What does it mean to dream at the end of the world? Dr. Suhail offers lessons from post-flood Pakistan, referring to the catastrophic flooding that submerged a third of the country last summer. He shared his own experiences witnessing the devastating effects of climate change in Pakistan. And as Pakistanis, Turks, and Syrians continue to bear witness to their own demise as the Climate Clock ticks down in Capitol buildings and billboards across New York, Dr. Suhail draws attention to the added burden placed on Syrians by the economic sanctions imposed by the US and Europe. As the end of the world comes and passes Syrians by, it is followed by the “vultures” that pick on the remains.
Alongside the vultures, Dr. Suhail highlights the bravery of those who respond to a calling. He offers us the stories of Farhan Allah, the man who carried his village to higher ground and saved his people from flash floods, and doctors Samira Abazi and Quratulain Wazir, who left their comfortable lives to treat the tens of thousands of cases of cholera, malaria, and dengue in the inundated regions. These are remarkable stories and exceptional people. Perhaps, Dr. Suhail suggests, had they taken a moment to conduct a cost-benefit analysis, they may have been dissuaded to answer their calling.
He then tells the story of the village of Pono, where a Sindhi legend plays out: a tragic love story where two lovers are subsumed into cosmic love by the Earth Mother. Last summer, the village of Pono witnessed the End of the World. In his highlight of the need to find indigenous cultures that existed before the violence of the colonial encounter, he speaks of the architect Yasmeen Lari. Once a “mercenary” architect at the behest of capitalism, Lari is now in her retirement, working in the village of Pono at the intersection of climate change and architecture. In Pakistan, where the damaging irregularities of extreme heat and cold waves have turned regular in their proximity to the end of the world, their future is to dream better, without being “tainted by visions of concrete.” Using indigenous knowledge and modern technology, she is reconstructing the village of Pono, showing people how to build sustainable homes with zero carbon impact through women-led initiatives, so that these new homes can withstand the brutalities of climate change.
But the village of Pono is not plugged into the trappings of capitalist becoming—none of the modern electric wiring or heated water that we take for granted.

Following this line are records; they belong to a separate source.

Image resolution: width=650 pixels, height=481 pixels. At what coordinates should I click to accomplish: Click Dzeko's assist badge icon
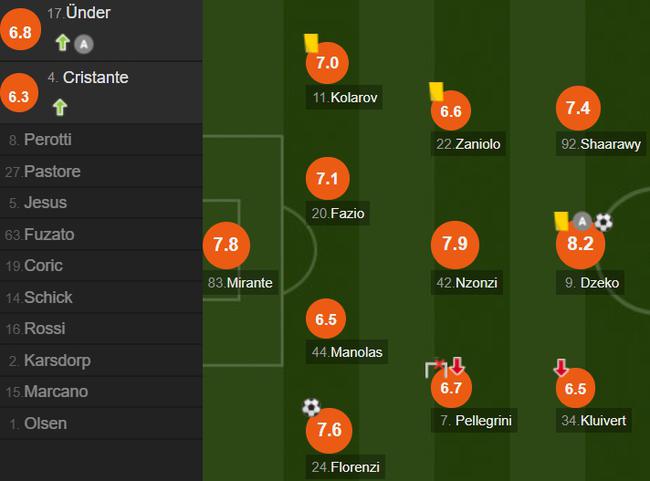(582, 221)
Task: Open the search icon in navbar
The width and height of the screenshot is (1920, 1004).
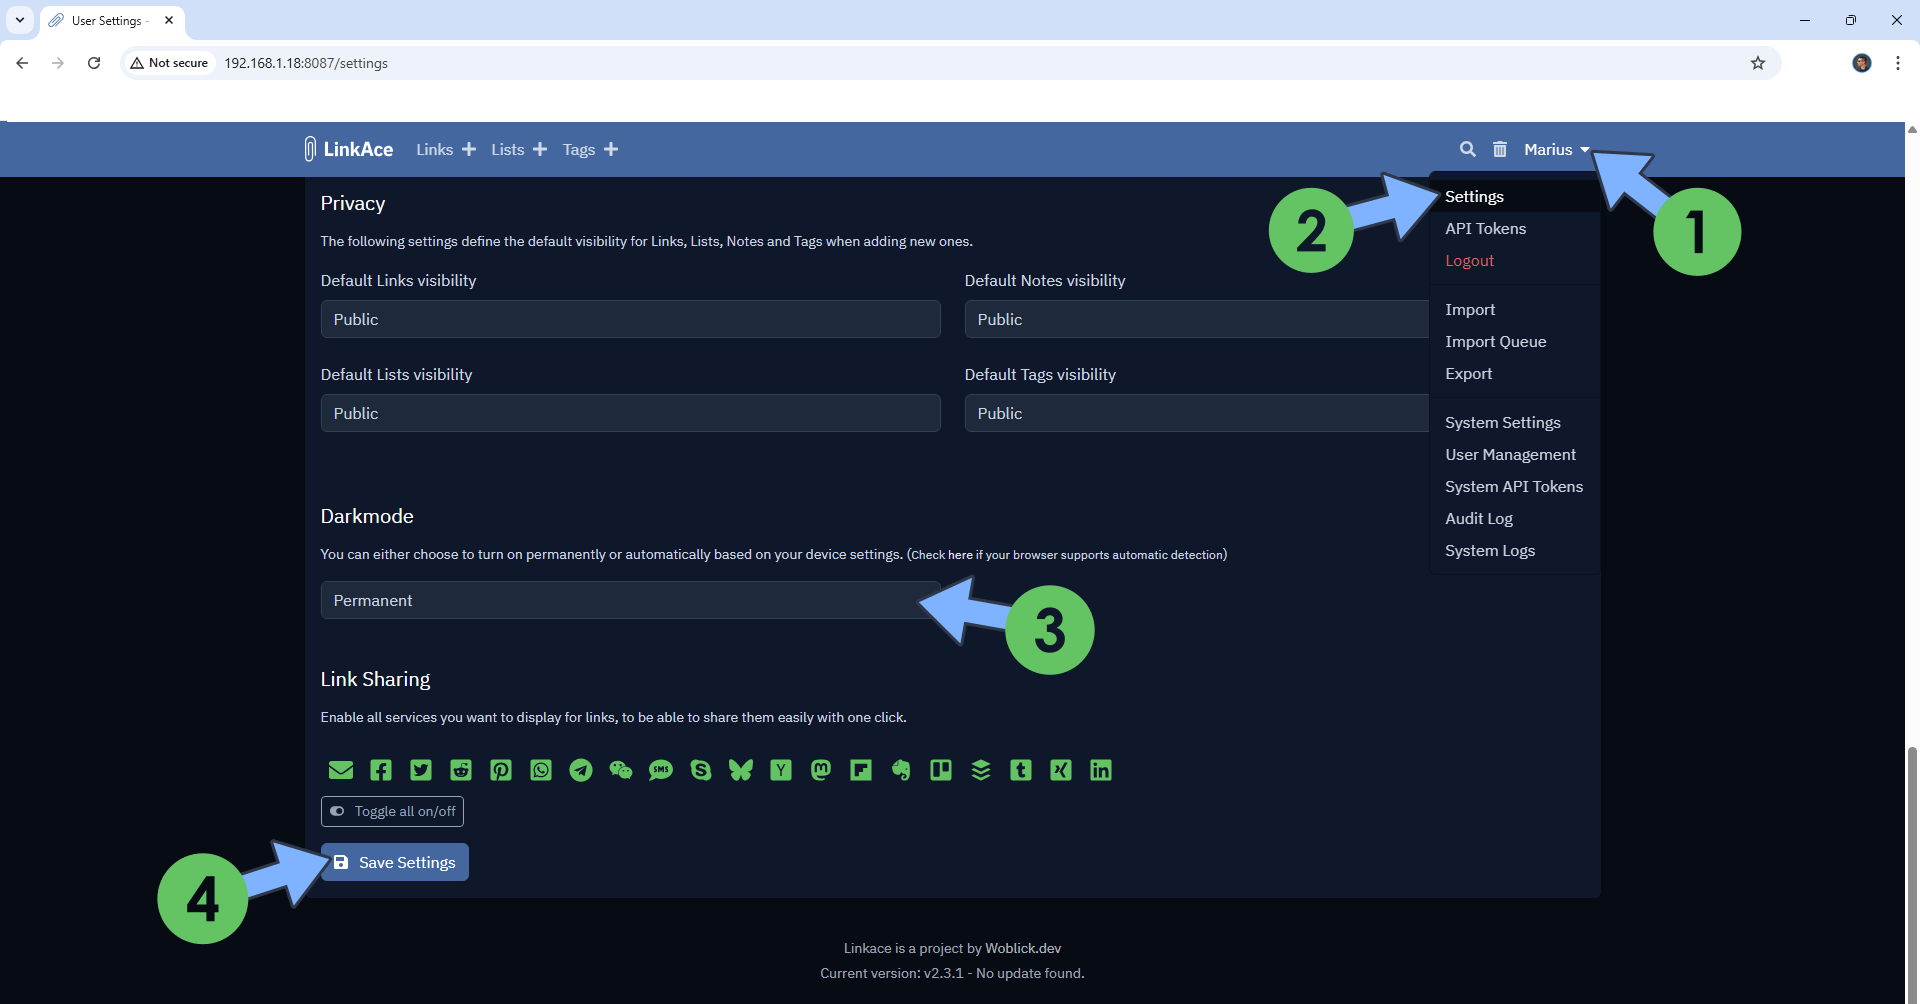Action: pos(1467,149)
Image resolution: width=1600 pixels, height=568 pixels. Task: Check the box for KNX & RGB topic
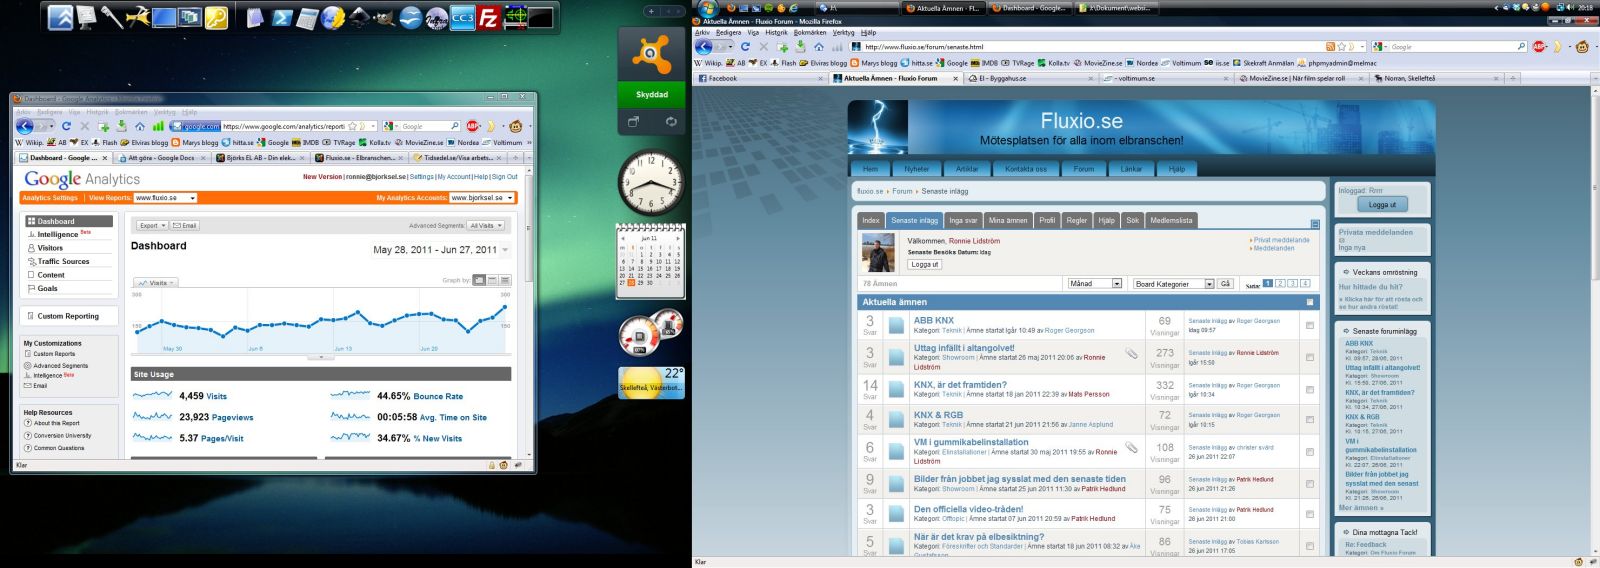(1310, 420)
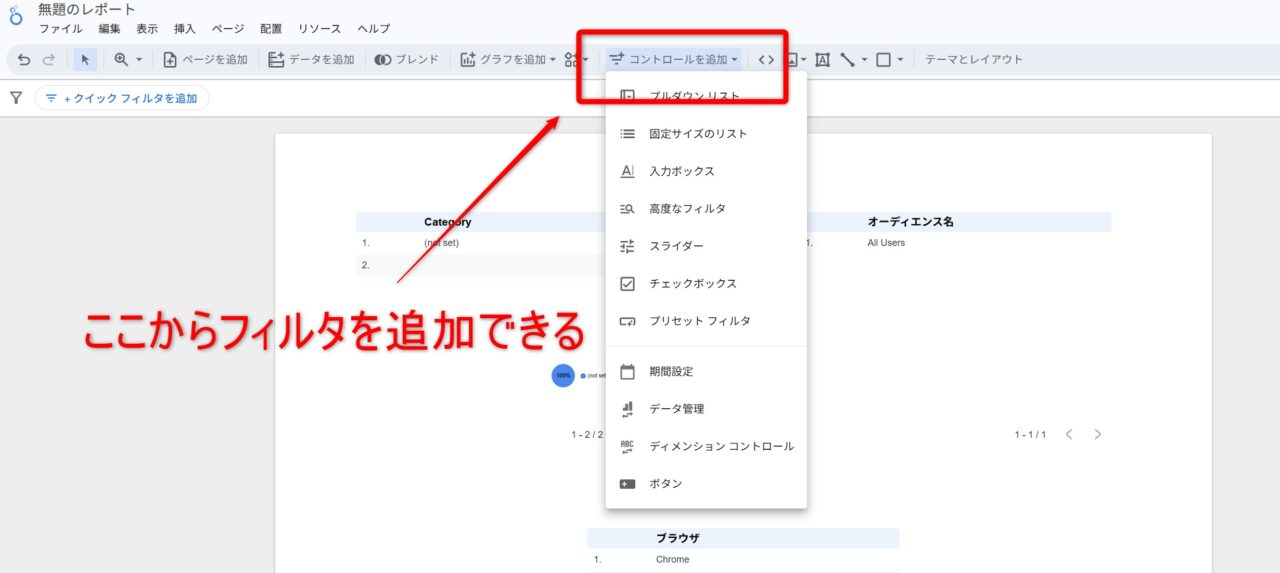Collapse the コントロールを追加 dropdown
1280x573 pixels.
point(674,60)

Yet the end of the world comes for Pakistan, Turkey, and Syria first. The rendering of unequal distribution and inequalities of the immediate consequences of climate change—the end of the world—is rooted in the legacies of colonialism and its multiple afterlives. Or as Dr. Suhail put it, climate colonialism. For all the bravery of Farhan Allah, the sacrifices of Dr. Samira Abazi and Dr. Quratulain Wazir, and the visions of Yasmeen Lari cannot make up for the constant failures around climate change by the countries that are in the position to do the most.
Last year at COP27, after decades of activism, a Loss and Damages fund was finally agreed upon by rich countries. This would create a fund where rich countries would pay for climate damages in poorer countries that face the brunt of climate change. Despite this major symbolic victory, the fund remains non-binding with a limited impact and numerous questions on what this would look like.
The language around loss and damages, from Pakistan’s floods to earthquakes of Leviathan magnitude, is not meant to place blame, but rather to emphasize the importance of shared responsibility and redistributing burdens. Neither Pakistan, Turkey, nor Syria, should bear this cost alone. Dr. Suhail ended his lecture with a call to action, urging the audience to consider their role in addressing the impacts of climate change and working towards a better future for all.
To support Turkey and Syria, the Muslim Student Association is organizing a fundraiser, “Uniting for Hope,” selling Middle Eastern desserts at the Steinman College Center from 12 PM to 6 PM until the end of the week. All proceedings will be donated to the emergency relief fund created by the Islamic Community of Lancaster.